Since buying the enormous Carmichael coal tenements in the Galilee Basin, Adani has always maintained it was not just about finding the lowest cost coal, but about securing an energy future for India.
Certainly the enormous scale of the proposed Carmichael coal mine would do that, with annual coal production at full capacity of more than 60 million tonnes of thermal coal a year.
However, that sort of tonnage doesn’t come cheap or without risk.
According to Adani, they need to build a 389-kilometre railway line to Abbot Point Coal Terminal - and the port itself will need to be dredged and upgraded.
They need to build significant water infrastructure, a coal handling and processing plant, a very large workers’ accommodation village and an airport to service the mine.
They also need to build the mine complex itself, and of course pay for the tenements in the first place.
The cost of doing this has varied wildly over the last decade that Adani has been proposing it.

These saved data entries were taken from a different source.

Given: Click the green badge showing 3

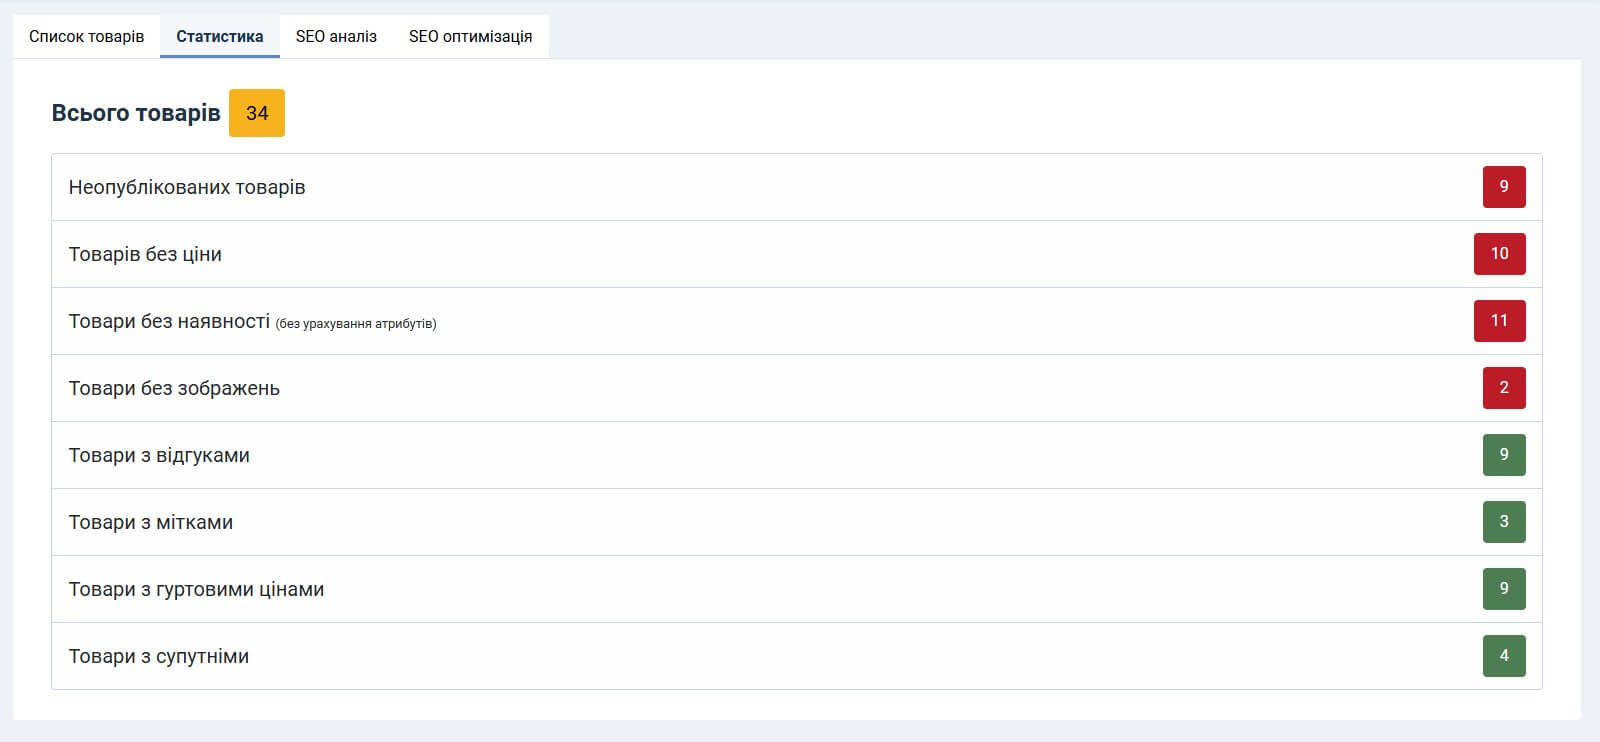Looking at the screenshot, I should (1503, 522).
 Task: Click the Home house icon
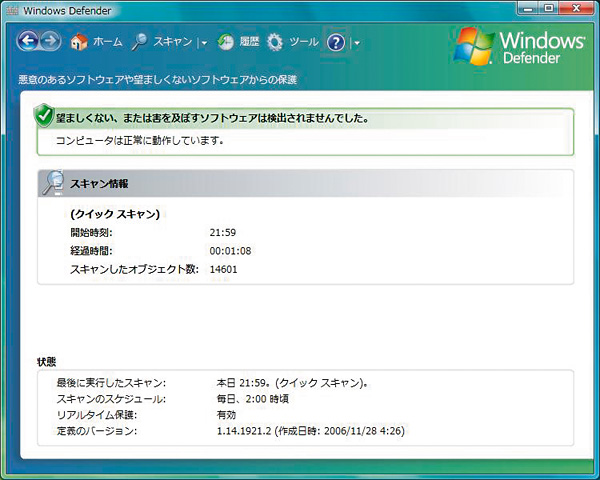click(79, 42)
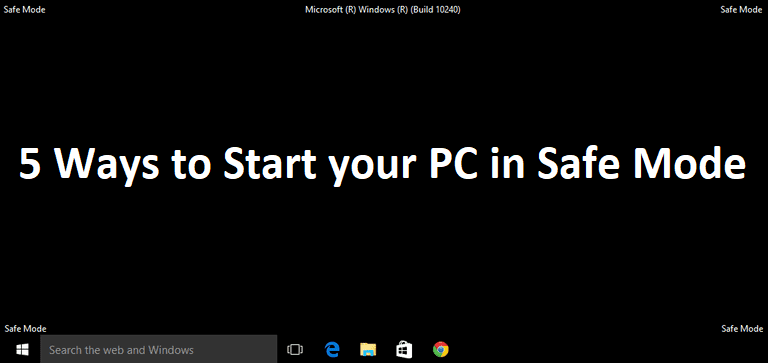
Task: Open Task View from the taskbar
Action: pos(295,349)
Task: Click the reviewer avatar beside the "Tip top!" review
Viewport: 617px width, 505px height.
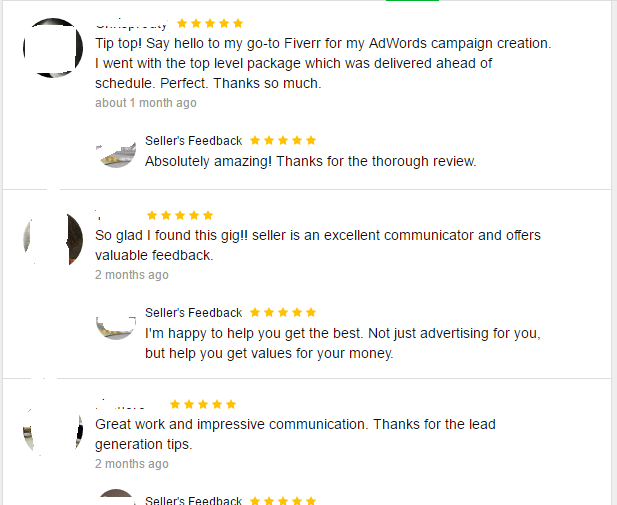Action: pos(52,47)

Early estimates started around $7 billion, moved to $16.5 billion and more recently settled on $20 billion. Although it should be noted these are at best just theoretically estimates in the public arena - because nothing ever costs what you expect it to and quite frankly no journalist can do the calculations themselves.
So if we do a very rudimentary back of the envelope calculation, how does the cost of a tonne of coal from the Galilee compare to the cost of a tonne of coal in the Coal and Allied thermal business?
Before we do the calculation - we recommend everyone do their own calculations before making any rash decisions or drawing conclusions, because there are endless unknowables like mine life, ramp up tonnages, actual tonnages (in Adani’ case) and so on which could have a huge impact on the result.
However, if we used the $16.5 billion construction estimate most recently quoted by Adani, and add the $110 million purchase price of Moray Downs in 2012, that means the total capital cost (not including variable operational costs) of one tonne of Carmichael thermal coal is roughly $276 a tonne. ($16.6 billion divided by 60 million)
By comparison, Yancoal is looking to pay Rio Tinto $3.23 billion for an extra 26 million tonnes of known operating thermal coal exports a year.
I know it’s just a back of an envelope calculation - but that equates to $124 a tonne - with no surprises.